Lotus Foods is helping lead this charge. Since 2008 they have partnered with family rice farmers who grow their rice crop using System of Rice Intensification practices, which the company calls More Crop Per Drop™. With these practices, rice paddies are no longer kept continuously flooded, which led to a 40-65% reduction in methane gas emissions as well as 500 million gallons less water required by Lotus Foods farmers in 2017!










These photos show conventional (left) versus SRI rice production methods, in which fields don't need to be flooded.

Emissions reductions are just one of the benefits of SRI growing processes. It also raises incomes for the 5,000 farm households in Asia and Madagascar Lotus Foods works with thanks to increased yields and organic and Fair Trade price premiums—and drastically improves the working conditions for women since they no longer have to work in standing water.[2]

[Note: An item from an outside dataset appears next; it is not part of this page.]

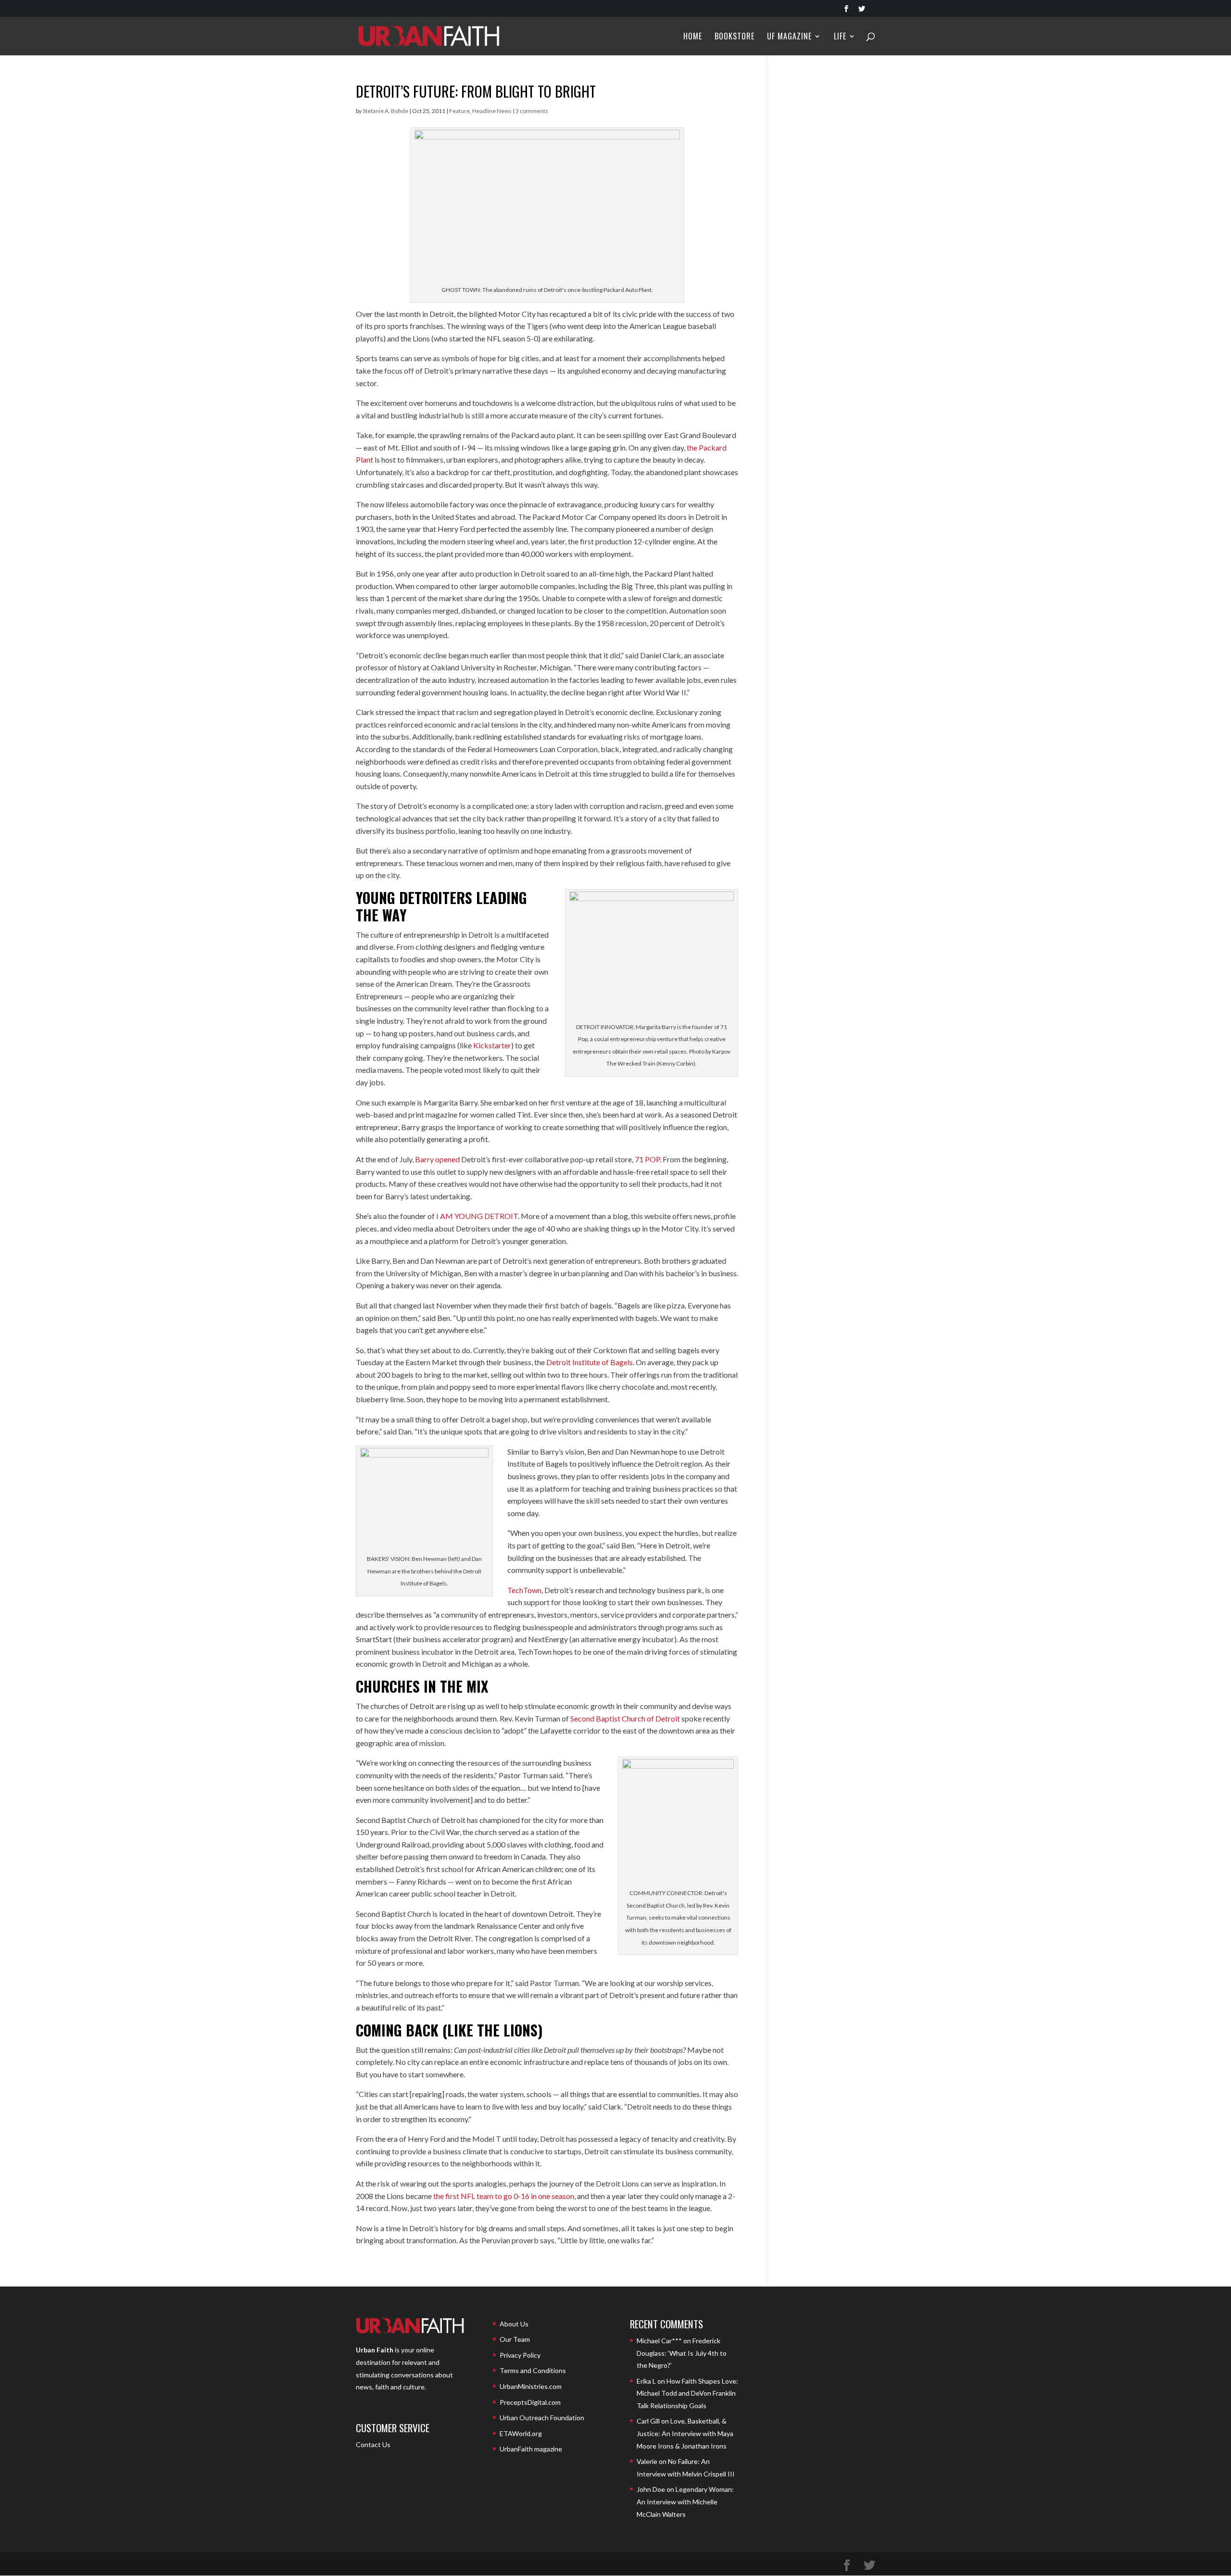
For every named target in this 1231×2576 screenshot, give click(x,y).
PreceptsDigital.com (530, 2402)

Their commitment to the More Crop Per Drop method, which doesn’t require specialized seeds or agrochemicals, is incentivizing more farmers to transition to this agroecological approach to rice farming. The key tenets of the method are to plant smaller, younger seedlings to reduce transplant shock, to plant them at wider spacing in rows to minimize competition and facilitate weeding, and to keep soils moist but not continuously flooded to promote soil health.

They gave us a hint of what to expect: In the coming year they’ll be focused on building more rigor around measuring and benchmarking their impacts and looking at how to take them further. They’ll explore direct methane emissions reduction opportunities—in part by encouraging more farmers to embrace SRI growing practices and helping farmers monetize their methane reductions. They’ll also be continuing their work to improve the lives of women. Research shows lifting women out of poverty has a positive impact on climate change as woman are usually the drivers of household decisions that reduce many environmental impacts.

The Climate Collaborative awarded Lotus Foods with a value chain engagement award as part of our first ever National Co+op Grocers Climate Collaborative awards, and we are excited to follow them as they continue on their climate leadership journey!